-- Begin Listed entries --

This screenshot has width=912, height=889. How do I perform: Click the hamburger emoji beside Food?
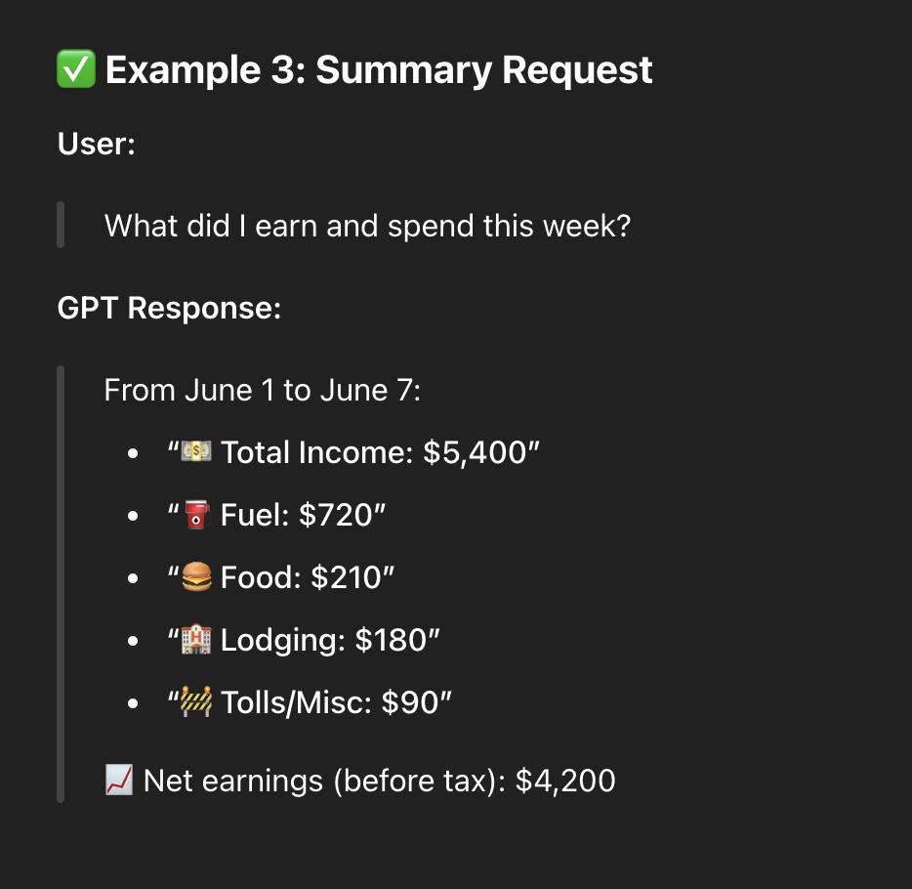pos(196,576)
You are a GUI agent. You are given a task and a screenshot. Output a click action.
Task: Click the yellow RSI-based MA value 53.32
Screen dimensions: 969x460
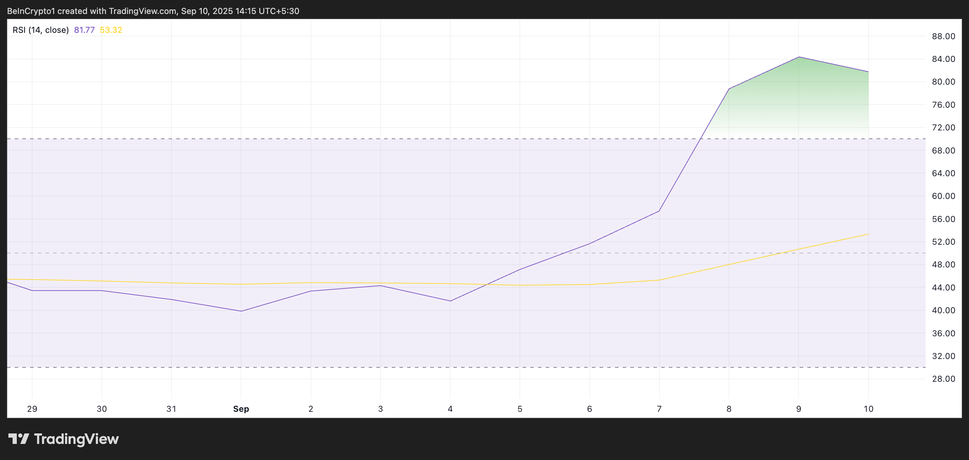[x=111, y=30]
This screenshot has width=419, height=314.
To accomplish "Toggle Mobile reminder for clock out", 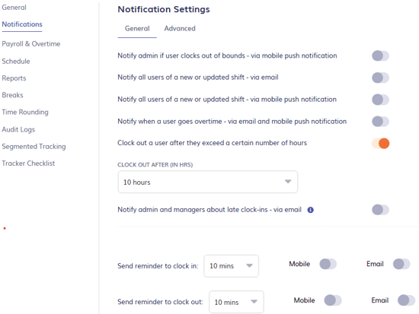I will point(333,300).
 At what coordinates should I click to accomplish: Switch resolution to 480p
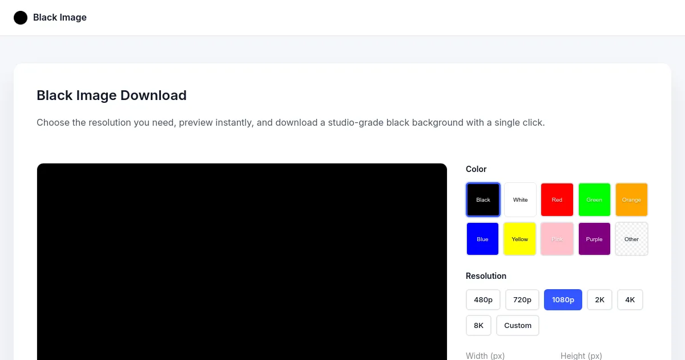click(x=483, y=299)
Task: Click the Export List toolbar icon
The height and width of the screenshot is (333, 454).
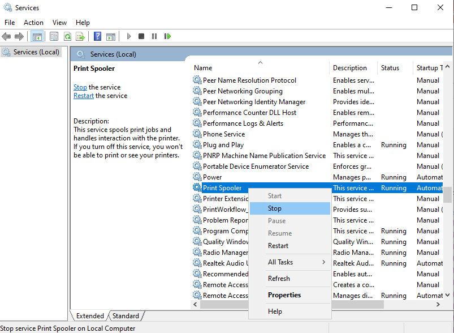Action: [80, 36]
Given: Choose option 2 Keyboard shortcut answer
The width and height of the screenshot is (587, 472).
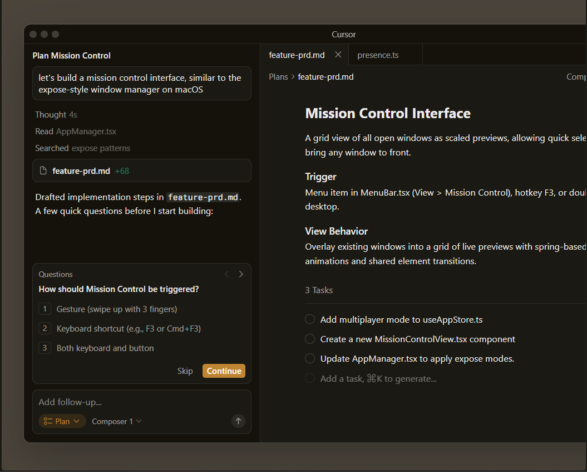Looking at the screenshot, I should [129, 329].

-- End Listed entries --
-- Begin Listed entries --

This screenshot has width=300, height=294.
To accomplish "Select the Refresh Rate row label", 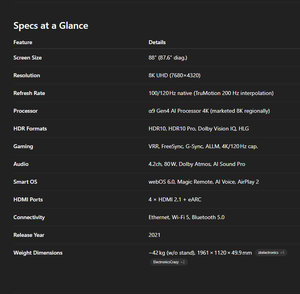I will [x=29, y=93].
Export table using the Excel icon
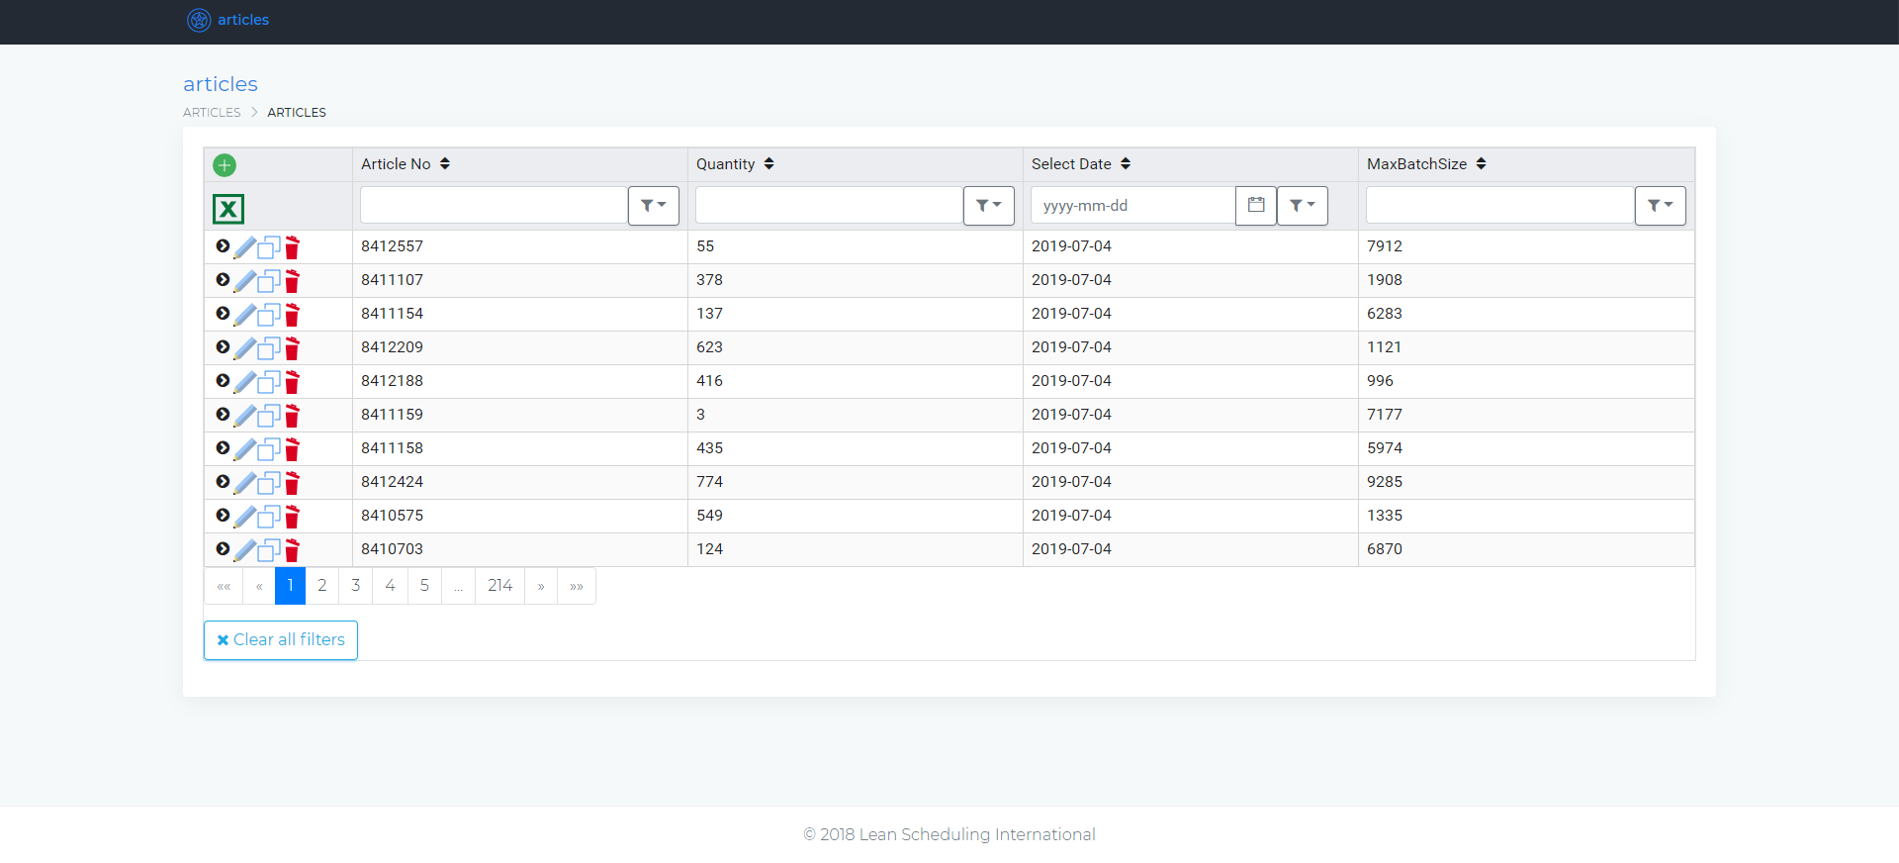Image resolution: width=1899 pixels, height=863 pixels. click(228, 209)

-- End Listed entries --

- **Task description**:
Rewrite the entries from the line with "Task: Click the Export List toolbar icon" up to and including the line with "Looking at the", replacing "toolbar icon" with "toolbar button" and changing nothing else. Leave out the pictures.

- **Output of the exercise**:
Task: Click the Export List toolbar button
The height and width of the screenshot is (333, 454).
Action: [80, 36]
Given: Choose option 2 Keyboard shortcut answer
The width and height of the screenshot is (587, 472).
Looking at the screenshot, I should [129, 329].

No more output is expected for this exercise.